The area of the Mandelbrot Set has been discussed quite a few times during the years since the Mandelbrot Set’s discovery, and particularly starting in the early 1990’s. (See the area history page for details.) An accurate analytical estimate is more difficult than one would think.

Usually the area in question is taken to be the Lebesgue measure of the whole set. Given the definition of membership and the intricacy of the filaments it is a little tough to determine for certain whether the filaments contribute to the area. Therefore, many approaches such as that of Jay Hill measure just the interior.

Since the interior is a union of the interiors of the mu-atoms, which are simply connected and have smooth edges, the area of the interior can be defined as the value of the double integral:

/ 2 / 2
| |
| | M(a+bi) dR dI
| |
/a=-2 /b=-2

where M(x) is the membership function, defined as:

M(x) = 1,      for all x in the Mandelbrot set
M(x) = 0,      otherwise

This can be measured by actually locating the mu-atoms and mearuring them individually (as was done by Jay Hill), or by a statistical method such as pixel counting.

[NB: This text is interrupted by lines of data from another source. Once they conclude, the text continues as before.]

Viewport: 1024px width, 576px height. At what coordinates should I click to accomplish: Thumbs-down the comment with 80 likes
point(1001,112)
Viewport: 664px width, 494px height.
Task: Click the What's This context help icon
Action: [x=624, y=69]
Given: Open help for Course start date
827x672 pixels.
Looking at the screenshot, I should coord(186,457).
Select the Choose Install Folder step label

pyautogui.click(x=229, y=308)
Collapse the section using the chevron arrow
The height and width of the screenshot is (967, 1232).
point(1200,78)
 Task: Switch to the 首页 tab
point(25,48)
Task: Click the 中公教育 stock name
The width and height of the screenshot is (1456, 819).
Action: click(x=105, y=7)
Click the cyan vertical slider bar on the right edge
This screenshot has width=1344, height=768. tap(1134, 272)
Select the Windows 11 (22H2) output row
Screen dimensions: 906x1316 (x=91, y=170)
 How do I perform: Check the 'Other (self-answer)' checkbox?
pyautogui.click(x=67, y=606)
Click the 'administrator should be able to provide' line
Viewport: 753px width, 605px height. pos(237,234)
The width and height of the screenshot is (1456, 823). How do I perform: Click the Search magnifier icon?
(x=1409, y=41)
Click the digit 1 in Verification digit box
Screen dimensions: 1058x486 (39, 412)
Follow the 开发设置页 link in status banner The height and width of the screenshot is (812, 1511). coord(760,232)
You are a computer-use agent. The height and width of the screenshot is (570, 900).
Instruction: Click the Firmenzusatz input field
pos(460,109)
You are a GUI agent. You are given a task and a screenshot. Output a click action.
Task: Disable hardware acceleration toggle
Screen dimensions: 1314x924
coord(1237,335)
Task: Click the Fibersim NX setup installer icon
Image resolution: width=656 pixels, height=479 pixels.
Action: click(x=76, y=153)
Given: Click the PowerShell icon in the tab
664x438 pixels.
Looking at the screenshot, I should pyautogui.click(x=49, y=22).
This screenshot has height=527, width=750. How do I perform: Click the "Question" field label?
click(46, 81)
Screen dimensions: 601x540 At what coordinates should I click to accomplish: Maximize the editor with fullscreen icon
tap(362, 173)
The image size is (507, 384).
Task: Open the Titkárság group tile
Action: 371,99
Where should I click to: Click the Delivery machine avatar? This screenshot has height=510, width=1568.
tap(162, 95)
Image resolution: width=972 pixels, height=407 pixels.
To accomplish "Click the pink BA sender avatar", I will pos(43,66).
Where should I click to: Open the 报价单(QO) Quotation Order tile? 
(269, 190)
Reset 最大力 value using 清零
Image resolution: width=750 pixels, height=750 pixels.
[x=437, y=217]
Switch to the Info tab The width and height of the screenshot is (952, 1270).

Although it might appear that such a method would capture the area (if any) of the boundary, such is not necessarily the case; it depends on the subtle and complicated dynamics of the iterations in Siegel disk Julia sets, whether one’s set theory includes the axiom of determinacy, and other equally complicated things.

### Statistical Methods

pixel counting and Monte Carlo are the two statistical methods of measuring the area. The best known estimate so far is 1.506591856 ± 2.54×10-8. See the pixel counting and Monte Carlo pages for a discussion and comparison, and a description of how the error term is computed.

### Analytical Methods

Analytical methods use precise mathematical formulas that can give the area, albeit with much calculation. One such method is the Laurent Series method, described in 1992 by Ewing and Schober and discussed fully on its own page.

Another approach that has provided good results is the work of Jay Hill, who has enumerated (located and counted) all of the mu-atoms up to period 15 and all but one of period 16. This includes all the islands up to period 16 and whenever an island is found he also evaluates the areas of the smaller mu-atoms in that island, down to a certain minimum size.